A Riddell helmet and an individual pad with an outer layer of strut latticing over a gyroid lattice interior.

Sifting through a high dimension parameter space

Applications can always benefit further from lattices with mechanical properties that are customized for the task at hand. To identify even more highly specialized lattices to meet application-specific needs, Carbon engineers work to optimize a generalized form of the isovolume functions that define the Schwarz and gyroid lattices:

By tuning the weight (wk), frequency (fjk), and phase-shift parameters (sjk) in this general form, we can produce hybrids of known lattices, zeroing in on more specifically optimized force profiles. For example, to create a relative of the Schwarz lattice with greater stiffness along one axis, we can combine the functions for the Schwarz with that of a lattice tuned for stiffness in that direction:

To craft custom lattices, we take the defining parameters for a number of suitable lattices and try blending them to achieve desired properties. Varying parameters continuously transitions smoothly from one surface lattice to the next, offering essentially an infinite space of candidates.

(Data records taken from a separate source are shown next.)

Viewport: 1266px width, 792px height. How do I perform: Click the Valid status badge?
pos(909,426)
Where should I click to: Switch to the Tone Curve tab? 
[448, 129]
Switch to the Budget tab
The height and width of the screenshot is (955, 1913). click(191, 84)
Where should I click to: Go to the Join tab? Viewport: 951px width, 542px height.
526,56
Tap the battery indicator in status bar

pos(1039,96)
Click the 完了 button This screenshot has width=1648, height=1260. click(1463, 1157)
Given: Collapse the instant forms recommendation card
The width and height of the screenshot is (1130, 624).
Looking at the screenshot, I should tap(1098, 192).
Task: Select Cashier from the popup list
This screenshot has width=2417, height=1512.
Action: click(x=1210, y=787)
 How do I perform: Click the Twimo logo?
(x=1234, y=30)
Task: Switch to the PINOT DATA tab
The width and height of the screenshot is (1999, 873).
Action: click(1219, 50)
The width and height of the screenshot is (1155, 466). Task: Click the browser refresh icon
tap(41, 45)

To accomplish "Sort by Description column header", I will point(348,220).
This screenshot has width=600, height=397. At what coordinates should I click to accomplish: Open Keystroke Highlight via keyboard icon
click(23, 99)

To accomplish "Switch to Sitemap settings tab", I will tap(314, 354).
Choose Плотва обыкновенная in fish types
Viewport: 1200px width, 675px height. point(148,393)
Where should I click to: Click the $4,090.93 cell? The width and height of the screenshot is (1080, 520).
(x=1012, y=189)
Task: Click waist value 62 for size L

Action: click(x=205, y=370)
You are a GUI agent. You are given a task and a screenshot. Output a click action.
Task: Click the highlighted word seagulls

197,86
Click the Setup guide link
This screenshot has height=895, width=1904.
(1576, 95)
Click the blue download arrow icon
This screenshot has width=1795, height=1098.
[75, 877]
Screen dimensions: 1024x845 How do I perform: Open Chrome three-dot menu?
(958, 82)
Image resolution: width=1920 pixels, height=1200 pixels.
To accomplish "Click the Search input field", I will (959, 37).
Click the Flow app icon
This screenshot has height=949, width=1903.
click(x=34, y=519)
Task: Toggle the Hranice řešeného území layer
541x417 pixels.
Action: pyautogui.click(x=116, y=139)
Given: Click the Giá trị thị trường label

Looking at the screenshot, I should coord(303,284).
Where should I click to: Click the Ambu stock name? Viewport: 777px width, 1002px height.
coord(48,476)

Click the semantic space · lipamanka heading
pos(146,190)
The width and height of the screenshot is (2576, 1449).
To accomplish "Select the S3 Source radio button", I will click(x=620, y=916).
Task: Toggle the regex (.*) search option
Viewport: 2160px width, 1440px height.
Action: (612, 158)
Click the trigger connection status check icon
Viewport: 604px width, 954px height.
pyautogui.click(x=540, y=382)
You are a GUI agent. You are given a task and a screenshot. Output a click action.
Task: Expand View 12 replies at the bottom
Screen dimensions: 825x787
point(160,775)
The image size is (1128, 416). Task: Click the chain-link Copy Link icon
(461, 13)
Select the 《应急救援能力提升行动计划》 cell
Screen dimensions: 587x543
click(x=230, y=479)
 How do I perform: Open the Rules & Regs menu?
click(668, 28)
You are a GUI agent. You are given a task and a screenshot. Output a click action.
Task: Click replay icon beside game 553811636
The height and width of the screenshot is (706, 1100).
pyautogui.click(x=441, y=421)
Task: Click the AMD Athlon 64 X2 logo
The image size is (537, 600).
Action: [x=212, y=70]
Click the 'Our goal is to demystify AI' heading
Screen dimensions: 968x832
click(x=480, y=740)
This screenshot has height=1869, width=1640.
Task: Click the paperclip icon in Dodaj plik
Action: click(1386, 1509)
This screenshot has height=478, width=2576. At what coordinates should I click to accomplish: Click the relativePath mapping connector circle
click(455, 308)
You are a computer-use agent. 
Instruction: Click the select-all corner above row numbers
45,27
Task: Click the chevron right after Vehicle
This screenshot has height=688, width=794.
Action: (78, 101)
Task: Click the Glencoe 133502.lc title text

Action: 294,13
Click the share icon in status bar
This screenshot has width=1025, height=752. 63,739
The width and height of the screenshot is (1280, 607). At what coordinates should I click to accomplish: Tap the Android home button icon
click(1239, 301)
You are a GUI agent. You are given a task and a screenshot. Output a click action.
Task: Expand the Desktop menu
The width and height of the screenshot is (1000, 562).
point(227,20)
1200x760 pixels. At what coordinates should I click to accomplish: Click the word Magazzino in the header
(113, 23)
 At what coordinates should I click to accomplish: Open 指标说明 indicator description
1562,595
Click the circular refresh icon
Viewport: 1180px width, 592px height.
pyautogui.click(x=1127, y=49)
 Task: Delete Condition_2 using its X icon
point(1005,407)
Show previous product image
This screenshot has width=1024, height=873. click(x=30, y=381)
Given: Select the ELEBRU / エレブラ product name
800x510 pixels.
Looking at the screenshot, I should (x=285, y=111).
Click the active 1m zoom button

After generating enough of a haystack of lattices, we can organize and search through this database to find tweaked versions of promising lattices, with just enough differences to have potentially interesting and useful new mechanical behaviors. Here are some nearby neighbors of the Schwarz-P that we find in one version of the lattice database:

Evaluating lattices

From the myriad parameter combinations we explore, we hand select a subset for further evaluation by running through our simulation software to better understand mechanical behavior like stiffness and energy absorption.

Here, a blended variant of the Schwarz runs through a compression simulator.
The simulated stress-strain curve of a blended variant of the Schwarz being run through a compression simulator shows significantly greater initial stiffness compared to a gyroid lattice of comparable mass.

The most promising lattices continue on beyond simulations to printing and testing with physical hardware. This allows us to measure stiffness and energy absorption and return, and answer application specific questions, e.g., how well does a lattice cushion high impact blows?

A compression device measures the force transmitted through a gyroid puck by a fixed load dropped from a fixed height.
The plot shows the peak force transmitted through several different lattices; the lower peaks indicate pucks that absorb the fixed amount of energy with a lower peak force, making for a promising candidate for protective equipment.

The best performing pucks continue on to experimental trials within individual products. Riddell’s Speedflex helmets, powered by Carbon lattices that went through this R&D process, yielded impact reduction performance that topped the 2020 NFL testing charts.


The space of surface lattices contains an endless variety of mechanical properties that open up new possibilities in performance from protective and athletic equipment to medical supplies. Navigating this sea of parameters poses a rich set of complex, interdisciplinary problems; discovering new local optima in lattice space can translate into state-of-the-art products, which in turn can mean better performance and superior equipment.